• **INSTRUCCIÓN**:
Enumera todas las orquestas que se mencionan en el fragmento sobre la jornada sinfónica del Auditorio Nacional de Música.

• **FRAGMENTO DEL DOCUMENTO**:
------------
El maestro español se erige como protagonista de esta maratoniana jornada sinfónica con la que el CNDM celebra, a la par, el Día de la Música y su final de temporada.

UNA GRAN FIESTA DE LA MÚSICA O CÓMO SACAR MÚSCULO

   Por Mario Guada | @elcriticorn
Madrid. 24-VI-2017 | 11:00 a 22:30. Auditorio Nacional de Música | Sala sinfónica. ¡Solo Música! IV. Nueve Novenas. Entrada: 5 a 15 €uros. Obras de Franz Joseph Haydn, Ludwig van Beethoven, Ramón Garay, Franz Schubert, Wolfgang Amadeus Mozart, Anton Bruckner, Dmitri Shostakovich, Antonín Dvořák y Gustav Mahler. Orquesta Sinfónica de Madrid • Coro Nacional de España • Orquesta de la Comunidad de Madrid • Orquesta Sinfónica RTVE • Orquesta Nacional de España • Joven Orquesta Nacional de España | Víctor Pablo Pérez.
------------
• **INFORMACIÓN PROPORCIONADA**:
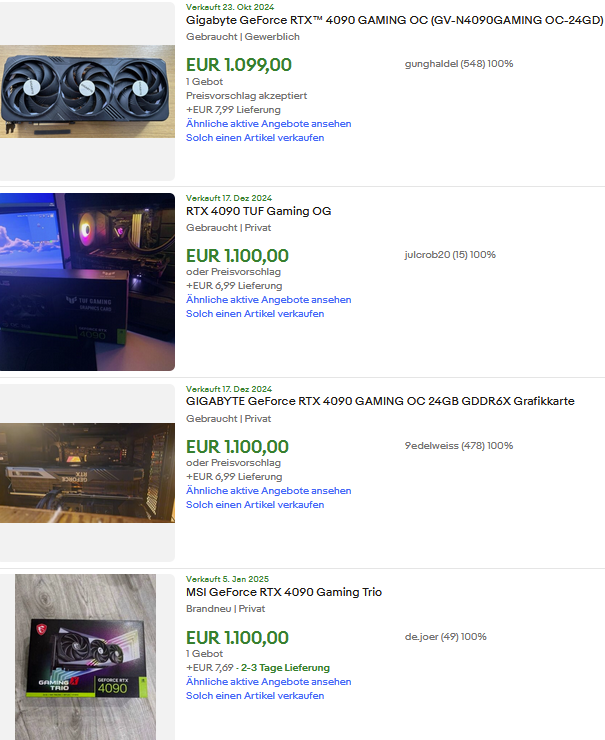
Task: Click 'Solch einen Artikel verkaufen' under first Gigabyte listing
Action: point(255,138)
------------
• **RESPUESTA**:
Orquesta Sinfónica de Madrid
Orquesta de la Comunidad de Madrid
Orquesta Sinfónica RTVE
Orquesta Nacional de España
Joven Orquesta Nacional de España